The incident, which involved stolen employee credentials, highlights the telecom industry’s ongoing vulnerability to phishing attacks.
According to Australian software firm Airteam, the attack mirrors TPG’s own 2022 breach, highlighting why credential theft remains the leading cause of cyber incidents nationwide.
“Phishing and compromised credentials account for 35% of all cyber incidents, yet we keep seeing the same telecom providers fall victim to identical attack methods,” said Rich Atkinson, Executive Director of Technology at Airteam.
“TPG, Telstra, and Tangerine Telecom have all suffered credential-based breaches, showing this attack vector continues to succeed despite industry awareness.”
The trend extends across multiple providers.
Telstra’s November 2024 breach exposed 47,300 employee records through stolen login credentials, while Tangerine Telecom’s February 2024 incident affected 230,000 customers after a contractor’s compromised credentials accessed an unsecured database.

Australia’s largest telecom breach to date, the 2022 Optus incident affecting 9.8 million customers, occurred via an unprotected API rather than credential theft.
Nevertheless, the stolen data from that breach fueled widespread phishing campaigns targeting affected customers.

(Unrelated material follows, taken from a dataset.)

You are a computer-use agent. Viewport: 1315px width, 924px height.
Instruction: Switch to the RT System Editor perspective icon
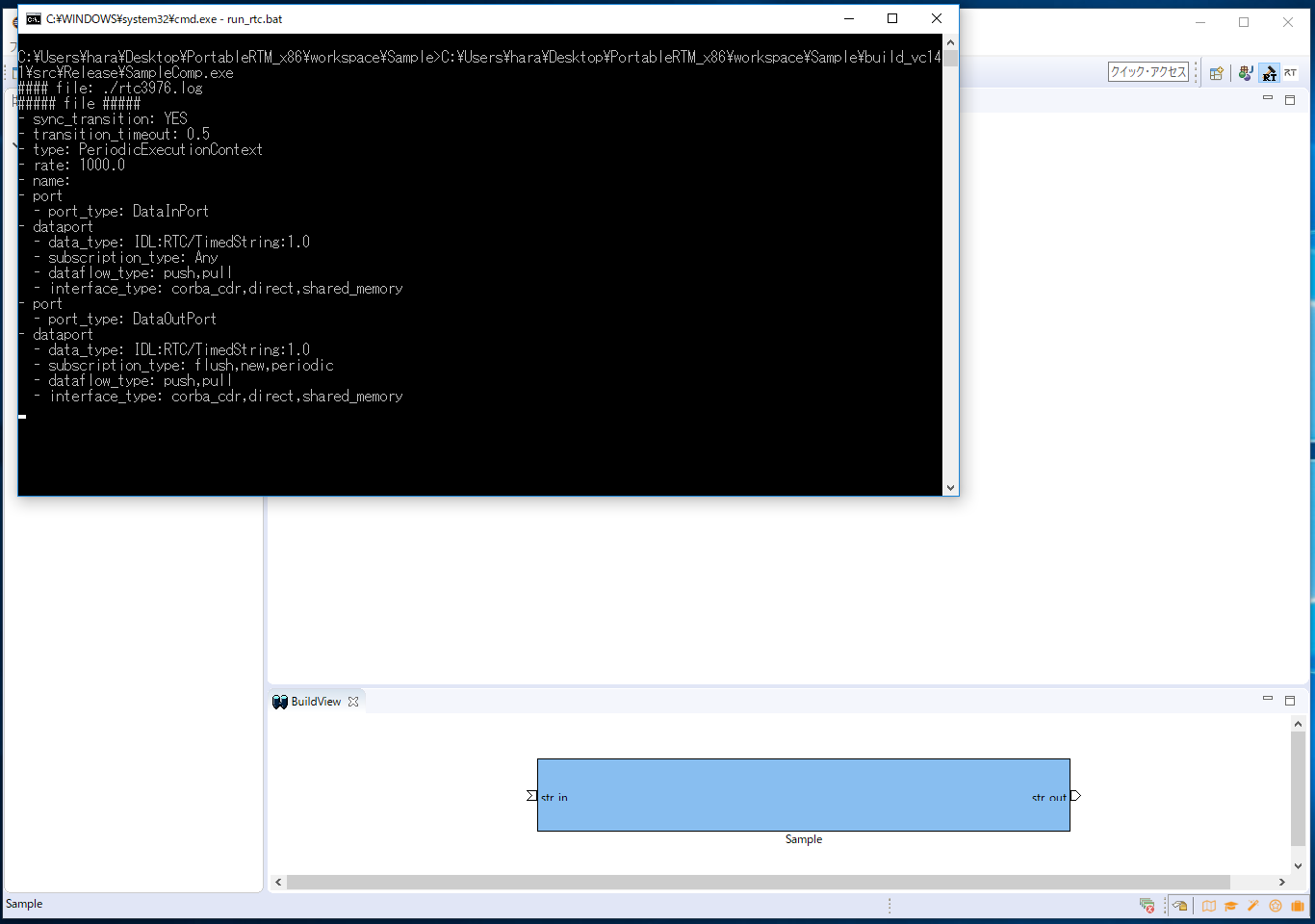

“When the same credential-based attack method works repeatedly, we’re not seeing sophisticated new threats but fundamental authentication weaknesses,” Atkinson said. “Australian enterprises are failing to implement systems that assume credentials will be compromised and protect accordingly.”
Since 2022, repeated credential-based attacks have exposed over 10 million Australians to potential data breaches, with each incident following a predictable pattern of phishing credentials, accessing legitimate systems and extracting customer data.
“This pattern shows reactive security measures aren’t enough,” Atkinson added. “Australian businesses need security-by-design approaches that anticipate credential compromise rather than simply responding to it.”